Actress examines tribal colleges, Indian fund

Billings Gazette, September 21 1998

By Christene C. Meyers

Actress Winona Ryder will fly into Billings Monday to meet with officials from the American Indian College Fund, and tour at least one of Montana’s 7 tribal colleges.

The actress is on the Fund’s board and has long had an interest in Native Americans, according to David Cournoyer, director of public education for the AICF.

Cournoyer, of Denver, said he will meet with Ryder and Fund executive director Richard Williams Monday and drive to Littie Big Horn College in Crow Agency, one of the 30 tribal colleges represented by the Fund.

Ryder will visit with tribal members, teachers and directors, Cournoyer said, “and just be open to whatever the day holds. She is a very thoughtful, serious person who is taking her term on the board very seriously, almost as if she were studying it as a role.”

Ryder, 26, was born in Winona, Minn., grew up in Northern California and spent time on several Indian reservations, Cournoyer said. “Her parents were very liberal and they exposed her to progressive ways of thinking.

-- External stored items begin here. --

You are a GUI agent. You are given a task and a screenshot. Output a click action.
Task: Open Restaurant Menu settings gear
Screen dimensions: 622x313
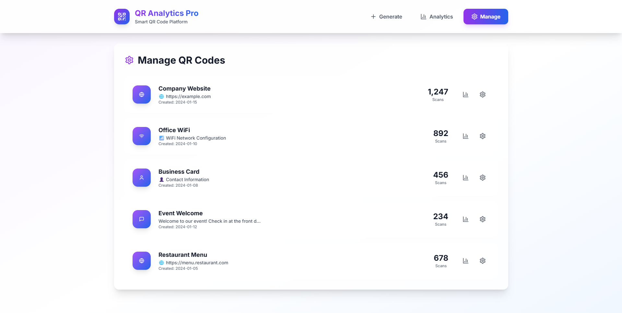point(482,261)
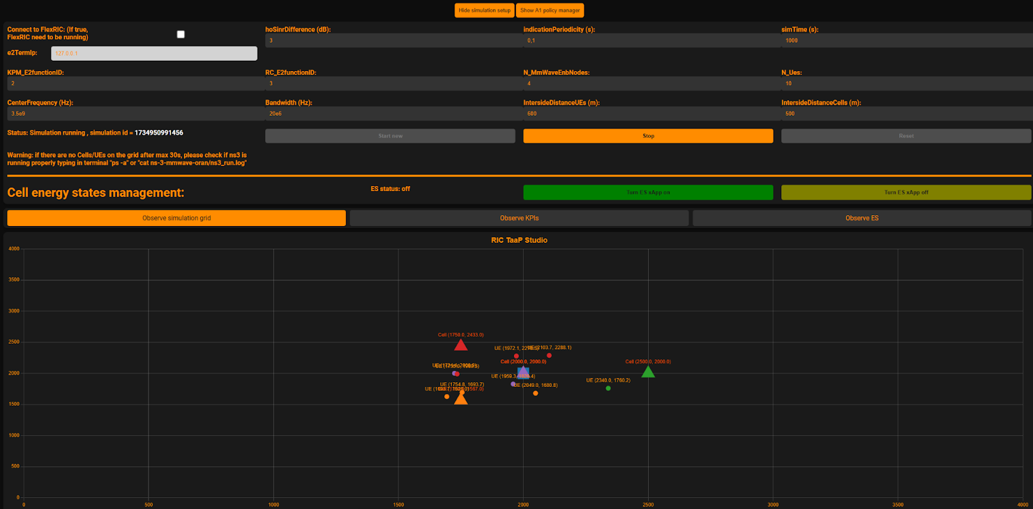
Task: Click the N_Ues input field
Action: click(906, 83)
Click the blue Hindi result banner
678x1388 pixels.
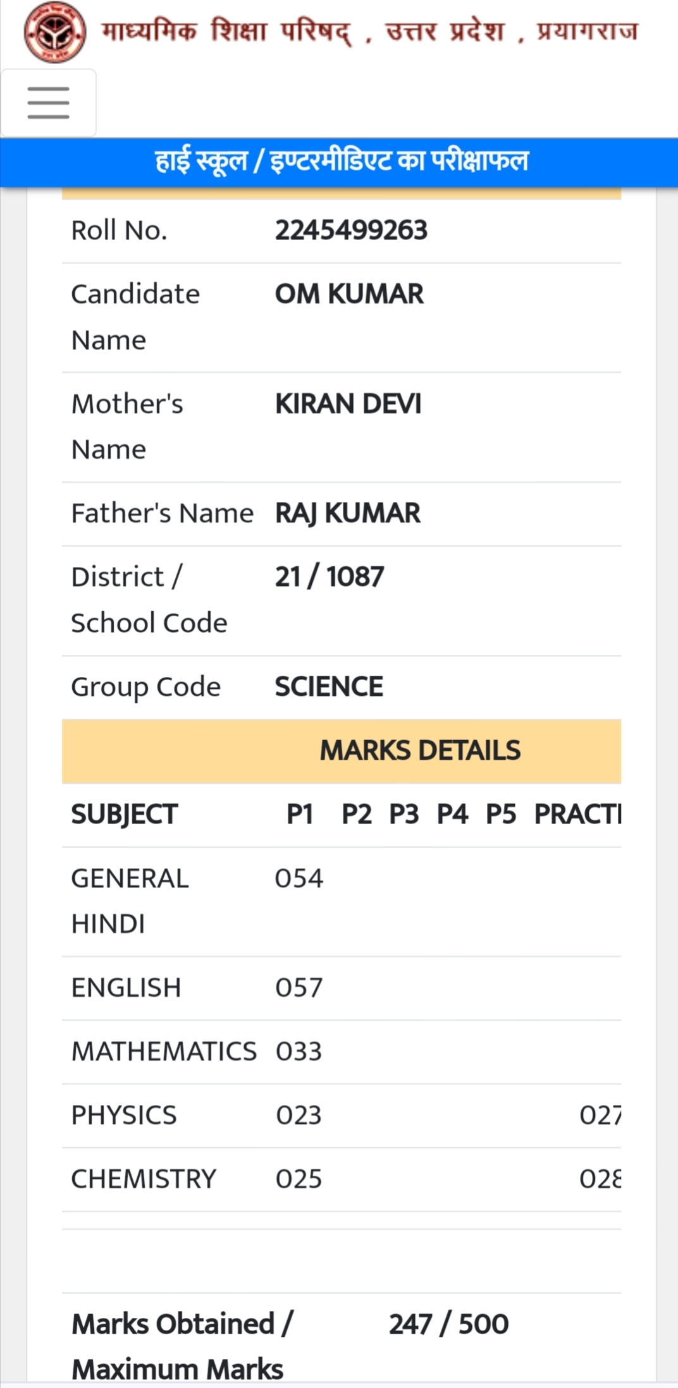click(x=339, y=162)
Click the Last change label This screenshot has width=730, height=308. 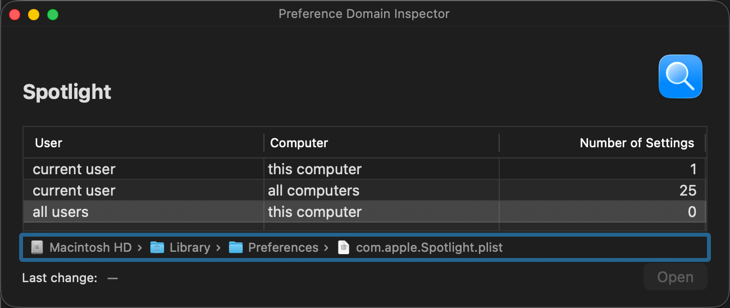(60, 278)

She spent part of her youth on a commune and interacted with the native peoples.”

He said the actress has been a donor to the AICF and recently helped raise more than $100,000 at a fundraiser.

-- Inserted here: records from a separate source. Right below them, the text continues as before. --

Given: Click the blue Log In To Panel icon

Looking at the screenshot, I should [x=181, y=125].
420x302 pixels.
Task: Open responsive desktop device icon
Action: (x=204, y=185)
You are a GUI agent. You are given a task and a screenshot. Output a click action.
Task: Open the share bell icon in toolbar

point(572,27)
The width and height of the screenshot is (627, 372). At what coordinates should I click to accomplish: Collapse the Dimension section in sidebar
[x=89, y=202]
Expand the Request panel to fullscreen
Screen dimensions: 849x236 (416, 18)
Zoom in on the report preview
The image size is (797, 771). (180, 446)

After Little Big Horn, if time allows, the party will travel to Dull Knife Memorial College in Lame Deer. Ryder already met in New York with Alonzo Spang, president of Dull Knife Memorial College, when she engineered a fundraiser to provide scholarships for 200 Native American students. Spang presented her with a Northern Cheyenne star quilt as a gesture of thanks.

Ryder’s mother is also a supporter of native causes and she may fly in with the star Monday, Cournoyer said. The visit was arranged in part by AICF trustee and Billings banker Jim Scott. Arts promoter Corby Skinner will escort the group. The visit will end with a private dinner party Monday evening at Walkers prior to Ryder’s Tuesday morning departure.

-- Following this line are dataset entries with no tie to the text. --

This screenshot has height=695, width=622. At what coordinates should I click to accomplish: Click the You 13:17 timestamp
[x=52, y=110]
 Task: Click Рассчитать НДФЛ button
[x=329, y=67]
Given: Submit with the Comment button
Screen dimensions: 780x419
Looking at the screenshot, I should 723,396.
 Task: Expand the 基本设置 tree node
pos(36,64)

Ryder won a Golden Globe and two Oscar nominations and has played a variety of roles since her part of Mina Murray in “Bram Stoker’s Dracula” in 1992. Her pictures include “The Age of Innocence,” “Mermaids,” “How to Make an American Quilt,” “Reality Bites,” the part of Jo March in “Little Women,” and a leading role in “The Crucible,” adapted from the Arthur Miller play.

According to Cournoyer, “She is younger than many of the Indian college students she wants to help, but she is very mature and philosophical. She says she hopes to learn rich cultural lessons from her involvement.”

The Fund raises money for tribally controlled colleges in the same way the United Negro College Fund raises money for black institutions. Cournoyer said Ryder joined the board for purely altruistic reasons, “because she was very moved and inspired to help students improve their lives and bring the education back to their people.”

In Ryder’s own words, “I believe, as an American, it is important to preserve all of our country’s culture and education. Most Americans know little about Indian tribes or their history and culture.”

Cournoyer said that although Winona’s name comes from her birthplace, it is also a Lakota Sioux word meaning first-born daughter. He said she was impressed that the Fund’s colleges weave Indian culture into the curriculum, in an attempt to preserve native language and traditions.

“We know she is taking this board post very seriously and is looking forward to her Montana visit,” he said. “Who knows what it could lead to.”